(Items stored from a collection)
==============================

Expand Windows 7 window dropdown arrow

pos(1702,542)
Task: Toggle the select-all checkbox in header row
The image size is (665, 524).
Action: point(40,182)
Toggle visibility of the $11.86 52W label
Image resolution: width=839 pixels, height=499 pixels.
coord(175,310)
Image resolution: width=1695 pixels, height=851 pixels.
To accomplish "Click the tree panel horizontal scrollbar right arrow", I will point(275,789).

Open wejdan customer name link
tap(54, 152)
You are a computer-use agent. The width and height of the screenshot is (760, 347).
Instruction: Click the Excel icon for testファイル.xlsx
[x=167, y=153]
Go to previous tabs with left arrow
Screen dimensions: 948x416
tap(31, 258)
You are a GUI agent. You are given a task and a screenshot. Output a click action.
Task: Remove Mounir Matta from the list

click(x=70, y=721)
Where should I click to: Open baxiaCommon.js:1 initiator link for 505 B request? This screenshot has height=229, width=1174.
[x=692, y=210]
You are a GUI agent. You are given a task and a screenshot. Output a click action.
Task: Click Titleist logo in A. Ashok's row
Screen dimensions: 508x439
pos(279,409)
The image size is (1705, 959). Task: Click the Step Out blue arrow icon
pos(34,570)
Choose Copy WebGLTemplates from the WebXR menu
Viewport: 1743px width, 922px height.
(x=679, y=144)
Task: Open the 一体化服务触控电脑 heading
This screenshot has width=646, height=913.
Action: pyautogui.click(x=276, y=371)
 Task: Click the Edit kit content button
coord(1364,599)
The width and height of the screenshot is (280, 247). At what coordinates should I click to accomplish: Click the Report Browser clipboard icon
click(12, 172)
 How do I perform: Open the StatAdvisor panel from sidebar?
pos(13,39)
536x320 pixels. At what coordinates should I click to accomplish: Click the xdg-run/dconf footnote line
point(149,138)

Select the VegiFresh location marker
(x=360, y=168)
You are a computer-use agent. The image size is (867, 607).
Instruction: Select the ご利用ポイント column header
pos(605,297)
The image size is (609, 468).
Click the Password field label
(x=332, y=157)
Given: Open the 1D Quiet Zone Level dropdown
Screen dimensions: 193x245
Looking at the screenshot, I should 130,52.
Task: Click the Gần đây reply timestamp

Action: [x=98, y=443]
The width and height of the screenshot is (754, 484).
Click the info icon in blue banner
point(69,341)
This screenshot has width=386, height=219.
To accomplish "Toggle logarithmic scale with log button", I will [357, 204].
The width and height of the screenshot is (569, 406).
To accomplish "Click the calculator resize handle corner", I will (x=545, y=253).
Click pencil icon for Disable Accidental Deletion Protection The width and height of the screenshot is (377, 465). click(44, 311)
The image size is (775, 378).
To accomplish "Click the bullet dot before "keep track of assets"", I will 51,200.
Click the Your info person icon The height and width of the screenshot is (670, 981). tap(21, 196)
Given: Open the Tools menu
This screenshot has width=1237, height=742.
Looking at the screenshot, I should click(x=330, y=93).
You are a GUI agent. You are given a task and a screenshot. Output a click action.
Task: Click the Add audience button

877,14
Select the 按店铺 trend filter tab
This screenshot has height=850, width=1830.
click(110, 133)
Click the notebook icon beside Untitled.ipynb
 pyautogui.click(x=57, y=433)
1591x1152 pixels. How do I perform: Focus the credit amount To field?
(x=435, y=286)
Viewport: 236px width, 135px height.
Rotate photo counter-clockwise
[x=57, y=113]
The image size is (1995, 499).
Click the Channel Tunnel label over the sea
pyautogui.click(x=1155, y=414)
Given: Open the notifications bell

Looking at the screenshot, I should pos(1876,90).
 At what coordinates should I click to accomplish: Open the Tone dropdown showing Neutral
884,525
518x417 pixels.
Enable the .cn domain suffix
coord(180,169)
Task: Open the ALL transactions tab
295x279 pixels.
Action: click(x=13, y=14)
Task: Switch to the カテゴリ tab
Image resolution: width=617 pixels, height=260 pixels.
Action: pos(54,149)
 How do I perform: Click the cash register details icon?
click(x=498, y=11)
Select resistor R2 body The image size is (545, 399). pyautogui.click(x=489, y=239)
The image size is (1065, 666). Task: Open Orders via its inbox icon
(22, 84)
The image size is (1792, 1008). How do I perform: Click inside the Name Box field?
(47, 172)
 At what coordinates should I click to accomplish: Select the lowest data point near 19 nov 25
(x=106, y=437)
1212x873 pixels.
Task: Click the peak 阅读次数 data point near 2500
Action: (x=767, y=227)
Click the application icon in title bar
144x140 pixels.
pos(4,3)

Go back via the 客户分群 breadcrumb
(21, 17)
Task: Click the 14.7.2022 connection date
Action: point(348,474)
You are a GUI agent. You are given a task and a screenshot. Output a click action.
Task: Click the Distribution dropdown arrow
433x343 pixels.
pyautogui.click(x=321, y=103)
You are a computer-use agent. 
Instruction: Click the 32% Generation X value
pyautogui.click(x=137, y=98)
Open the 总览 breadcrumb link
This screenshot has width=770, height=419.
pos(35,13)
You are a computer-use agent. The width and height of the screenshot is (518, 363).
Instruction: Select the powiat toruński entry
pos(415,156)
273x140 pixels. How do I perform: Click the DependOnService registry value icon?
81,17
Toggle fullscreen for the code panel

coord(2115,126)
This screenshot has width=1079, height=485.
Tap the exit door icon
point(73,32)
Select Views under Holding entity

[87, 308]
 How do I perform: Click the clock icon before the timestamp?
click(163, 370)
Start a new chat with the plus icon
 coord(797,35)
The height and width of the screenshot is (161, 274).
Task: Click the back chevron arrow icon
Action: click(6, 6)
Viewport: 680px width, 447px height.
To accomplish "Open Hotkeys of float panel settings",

==============================

- _STATED EXERCISE_:
Rewrite all the lines above as a Markdown table with two columns, "Row" and "Line", numbering each row in order and leaving out the blank lines.

- _THE SOLUTION_:
| Row | Line |
|---|---|
| 1 | Expand Windows 7 window dropdown arrow |
| 2 | pos(1702,542) |
| 3 | Task: Toggle the select-all checkbox in header row |
| 4 | The image size is (665, 524). |
| 5 | Action: point(40,182) |
| 6 | Toggle visibility of the $11.86 52W label |
| 7 | Image resolution: width=839 pixels, height=499 pixels. |
| 8 | coord(175,310) |
| 9 | Image resolution: width=1695 pixels, height=851 pixels. |
| 10 | To accomplish "Click the tree panel horizontal scrollbar right arrow", I will point(275,789). |
| 11 | Open wejdan customer name link |
| 12 | tap(54, 152) |
| 13 | You are a computer-use agent. The width and height of the screenshot is (760, 347). |
| 14 | Instruction: Click the Excel icon for testファイル.xlsx |
| 15 | [x=167, y=153] |
| 16 | Go to previous tabs with left arrow |
| 17 | Screen dimensions: 948x416 |
| 18 | tap(31, 258) |
| 19 | You are a GUI agent. You are given a task and a screenshot. Output a click action. |
| 20 | Task: Remove Mounir Matta from the list |
| 21 | click(x=70, y=721) |
| 22 | Where should I click to: Open baxiaCommon.js:1 initiator link for 505 B request? This screenshot has height=229, width=1174. |
| 23 | [x=692, y=210] |
| 24 | You are a GUI agent. You are given a task and a screenshot. Output a click action. |
| 25 | Task: Click Titleist logo in A. Ashok's row |
| 26 | Screen dimensions: 508x439 |
| 27 | pos(279,409) |
| 28 | The image size is (1705, 959). Task: Click the Step Out blue arrow icon |
| 29 | pos(34,570) |
| 30 | Choose Copy WebGLTemplates from the WebXR menu |
| 31 | Viewport: 1743px width, 922px height. |
| 32 | (x=679, y=144) |
| 33 | Task: Open the 一体化服务触控电脑 heading |
| 34 | This screenshot has width=646, height=913. |
| 35 | Action: pyautogui.click(x=276, y=371) |
| 36 |  Task: Click the Edit kit content button |
| 37 | coord(1364,599) |
| 38 | The width and height of the screenshot is (280, 247). At what coordinates should I click to accomplish: Click the Report Browser clipboard icon |
| 39 | click(12, 172) |
| 40 |  How do I perform: Open the StatAdvisor panel from sidebar? |
| 41 | pos(13,39) |
| 42 | 536x320 pixels. At what coordinates should I click to accomplish: Click the xdg-run/dconf footnote line |
| 43 | point(149,138) |
| 44 | Select the VegiFresh location marker |
| 45 | (x=360, y=168) |
| 46 | You are a computer-use agent. The image size is (867, 607). |
| 47 | Instruction: Select the ご利用ポイント column header |
| 48 | pos(605,297) |
| 49 | The image size is (609, 468). |
| 50 | Click the Password field label |
| 51 | (x=332, y=157) |
| 52 | Given: Open the 1D Quiet Zone Level dropdown |
| 53 | Screen dimensions: 193x245 |
| 54 | Looking at the screenshot, I should 130,52. |
| 55 | Task: Click the Gần đây reply timestamp |
| 56 | Action: [x=98, y=443] |
| 57 | The width and height of the screenshot is (754, 484). |
| 58 | Click the info icon in blue banner |
| 59 | point(69,341) |
| 60 | This screenshot has width=386, height=219. |
| 61 | To accomplish "Toggle logarithmic scale with log button", I will [357, 204]. |
| 62 | The width and height of the screenshot is (569, 406). |
| 63 | To accomplish "Click the calculator resize handle corner", I will (x=545, y=253). |
| 64 | Click pencil icon for Disable Accidental Deletion Protection The width and height of the screenshot is (377, 465). click(44, 311) |
| 65 | The image size is (775, 378). |
| 66 | To accomplish "Click the bullet dot before "keep track of assets"", I will 51,200. |
| 67 | Click the Your info person icon The height and width of the screenshot is (670, 981). tap(21, 196) |
| 68 | Given: Open the Tools menu |
| 69 | This screenshot has width=1237, height=742. |
| 70 | Looking at the screenshot, I should click(x=330, y=93). |
| 71 | You are a GUI agent. You are given a task and a screenshot. Output a click action. |
| 72 | Task: Click the Add audience button |
| 73 | 877,14 |
| 74 | Select the 按店铺 trend filter tab |
| 75 | This screenshot has height=850, width=1830. |
| 76 | click(110, 133) |
| 77 | Click the notebook icon beside Untitled.ipynb |
| 78 |  pyautogui.click(x=57, y=433) |
| 79 | 1591x1152 pixels. How do I perform: Focus the credit amount To field? |
| 80 | (x=435, y=286) |
| 81 | Viewport: 236px width, 135px height. |
| 82 | Rotate photo counter-clockwise |
| 83 | [x=57, y=113] |
| 84 | The image size is (1995, 499). |
| 85 | Click the Channel Tunnel label over the sea |
| 86 | pyautogui.click(x=1155, y=414) |
| 87 | Given: Open the notifications bell |
| 88 | Looking at the screenshot, I should pos(1876,90). |
| 89 |  At what coordinates should I click to accomplish: Open the Tone dropdown showing Neutral |
| 90 | 884,525 |
| 91 | 518x417 pixels. |
| 92 | Enable the .cn domain suffix |
| 93 | coord(180,169) |
| 94 | Task: Open the ALL transactions tab |
| 95 | 295x279 pixels. |
| 96 | Action: click(x=13, y=14) |
| 97 | Task: Switch to the カテゴリ tab |
| 98 | Image resolution: width=617 pixels, height=260 pixels. |
| 99 | Action: pos(54,149) |
| 100 |  How do I perform: Click the cash register details icon? |
| 101 | click(x=498, y=11) |
| 102 | Select resistor R2 body The image size is (545, 399). pyautogui.click(x=489, y=239) |
| 103 | The image size is (1065, 666). Task: Open Orders via its inbox icon |
| 104 | (22, 84) |
| 105 | The image size is (1792, 1008). How do I perform: Click inside the Name Box field? |
| 106 | (47, 172) |
| 107 |  At what coordinates should I click to accomplish: Select the lowest data point near 19 nov 25 |
| 108 | (x=106, y=437) |
| 109 | 1212x873 pixels. |
| 110 | Task: Click the peak 阅读次数 data point near 2500 |
| 111 | Action: (x=767, y=227) |
| 112 | Click the application icon in title bar |
| 113 | 144x140 pixels. |
| 114 | pos(4,3) |
| 115 | Go back via the 客户分群 breadcrumb |
| 116 | (21, 17) |
| 117 | Task: Click the 14.7.2022 connection date |
| 118 | Action: point(348,474) |
| 119 | You are a GUI agent. You are given a task and a screenshot. Output a click action. |
| 120 | Task: Click the Distribution dropdown arrow |
| 121 | 433x343 pixels. |
| 122 | pyautogui.click(x=321, y=103) |
| 123 | You are a computer-use agent.  |
| 124 | Instruction: Click the 32% Generation X value |
| 125 | pyautogui.click(x=137, y=98) |
| 126 | Open the 总览 breadcrumb link |
| 127 | This screenshot has width=770, height=419. |
| 128 | pos(35,13) |
| 129 | You are a computer-use agent. The width and height of the screenshot is (518, 363). |
| 130 | Instruction: Select the powiat toruński entry |
| 131 | pos(415,156) |
| 132 | 273x140 pixels. How do I perform: Click the DependOnService registry value icon? |
| 133 | 81,17 |
| 134 | Toggle fullscreen for the code panel |
| 135 | coord(2115,126) |
| 136 | This screenshot has width=1079, height=485. |
| 137 | Tap the exit door icon |
| 138 | point(73,32) |
| 139 | Select Views under Holding entity |
| 140 | [87, 308] |
| 141 |  How do I perform: Click the clock icon before the timestamp? |
| 142 | click(163, 370) |
| 143 | Start a new chat with the plus icon |
| 144 |  coord(797,35) |
| 145 | The height and width of the screenshot is (161, 274). |
| 146 | Task: Click the back chevron arrow icon |
| 147 | Action: click(6, 6) |
| 148 | Viewport: 680px width, 447px height. |
| 149 | To accomplish "Open Hotkeys of float panel settings", |